Cecità
Non molto tempo fa ho letto Cecità di Saramago (titolo originale Ensaio sobre a Cegueira, “Saggio sulla cecità”).
Un bel romanzo di certo, che, come tutti i romanzi di Saramago, non sembra mai avere la pretesa di raccontare una storia universale anche se in realtà nasconde una profonda attenzione per l’umanità, le sue debolezze e i suoi difetti, affrontati con caratteristica ironia.
Lo stile è quello spesso riscontrato in altre opere dello scrittore, con un uso anticonvenzionale della punteggiatura e, in particolare, vorrei ricordare l’espediente letterario che preferisco: i personaggi non hanno mai un nome. Forse perchè il nome è già un’etichetta, una maschera pirandelliana che impedisce la libera espressione, forse perchè l’assegnazione di un nome ad un’entità molteplice e mutevole come un’onda quantistica equivale al collasso d’onda. Fatto sta che questa tecnica conferisce al racconto un sapore un po’ fiabesco, perchè i personaggi appaiono lontani, senza tempo e senza luogo, un po’ reale, perchè quei personaggi potrebbero essere chiunque, anche il biciclettaio, il giardiniere o il vicino di casa, con il risultato che nel periodo in cui lo leggevo tendevo a confondere il contenuto del romanzo con la realtà quotidiana, tanto che cominciando una nuova pagina mi stupivo del fatto che non fossi ancora diventato cieco e fossi ancora in grado di leggere.
La trama, di cui non svelo i dettagli per amore degli amanti della lettura a cui consiglio il libro, è semplice e la si può trovare riassunta su qualche recensione o direttamente sul retro del libro stesso: gli abitanti di un paese sono improvvisamente affetti da una malattia endemica che provoca cecità, di un tipo mai visto prima e dalla natura misteriosa, che dilaga senza alcun accenno di arresto. Perdendo la vista, gli altri sensi cercano di compensare il più importante che l’uomo ha per conoscere l’ambiente che lo circonda e instaurare relazioni con altri individui (non sempre ce ne accorgiamo).

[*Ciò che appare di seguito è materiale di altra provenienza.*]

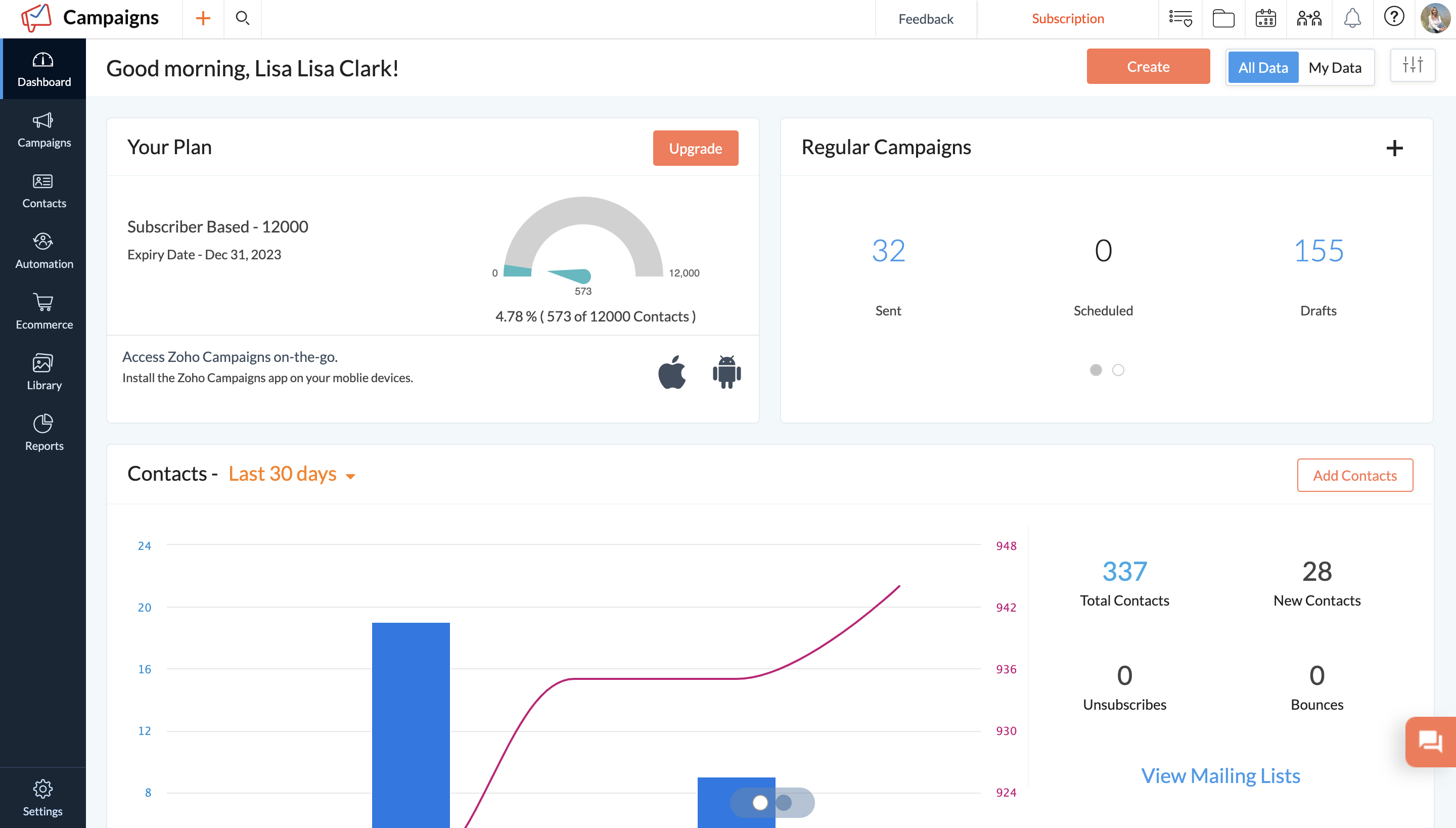
Task: Open the chat support widget
Action: (x=1430, y=742)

Eppure, evidentemente, non riescono a sostituirsi alla vista e a colmarne la deficienza, e ciò provoca lo sgretolamento delle relazioni umane, sociali e familiari: a prendere il sopravvento è l’istinto egoista di ciascuno, che si afferma anche con la violenza e il degrado morale in un climax di bellum omnium contra omnes, di homo homini lupus, di mors tua vita mea e probabilmente di altre espressioni latine.

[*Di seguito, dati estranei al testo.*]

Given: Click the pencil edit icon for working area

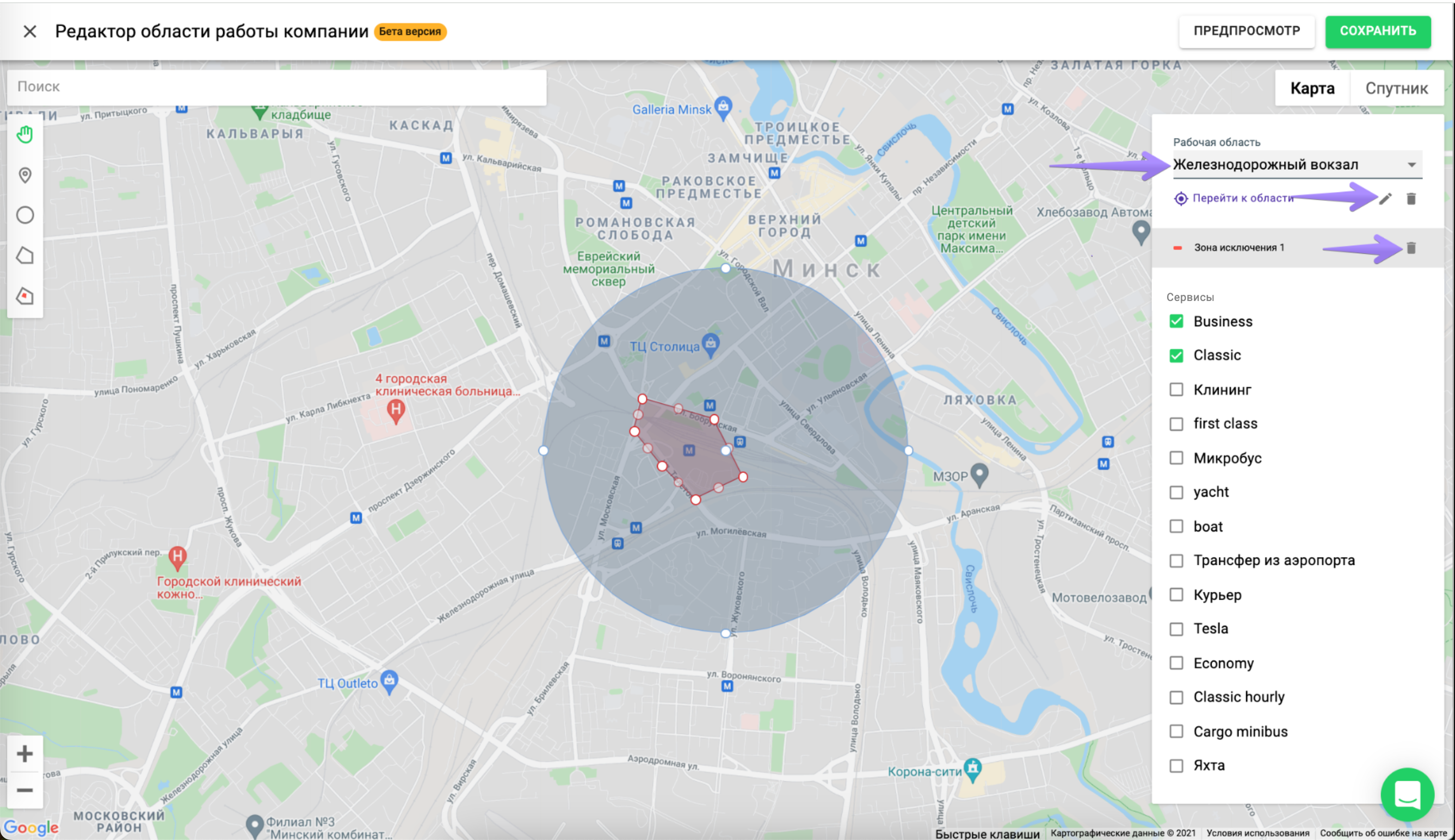Looking at the screenshot, I should [1385, 199].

Secondo me non siamo diventati ciechi, secondo me lo siamo, Ciechi che vedono, Ciechi che, pur vedendo, non vedono (moglie del medico, personaggio di Cecità)
Vi rimando, a proposito della vista come senso i cui aspetti possono essere sintomi di qualcosa che nella società non funziona, ad un altro blog (avrei potuto rimandarvi al sito de La Repubblica, ma ho mille motivi per non farlo e per pubblicizzare piuttosto uno spazio virtuale interessante e sicuramente più libero e meno untuoso).
Per finire, un link anche al blog di José Saramago (traduzione italiana), che merita di essere ricordato come artista e come persona sempre dedita a dar voce ai sentimenti più umani e universali e che «con parabole, sostenute dall’immaginazione, dalla compassione e dall’ironia ci permette continuamente di conoscere realtà difficili da interpretare» (ragioni per cui nel 1998 gli è stato assegnato il premio Nobel per la Letteratura).
Short Link:
Non amo Saramago. Ma “cecità” è bellissimo. Così bello che sembra che non l’abbia scritto lui. 🙂
Dai, non essere cattiva 🙂
Saramago è (il passato non mi va) una persona meravigliosa, lo sento molto vicino e mi fa una gran simpatia.
Non fare il modesto, dillo che il penultimo link era “il più migliore” 🙂
Di Saramago ne ho letti due, entrambi molto belli anche se ne ho preferito uno. Questo devo dire che per il tema trattato non lo avevo ancora considerato, ma ora sì: lo leggerò senz’altro.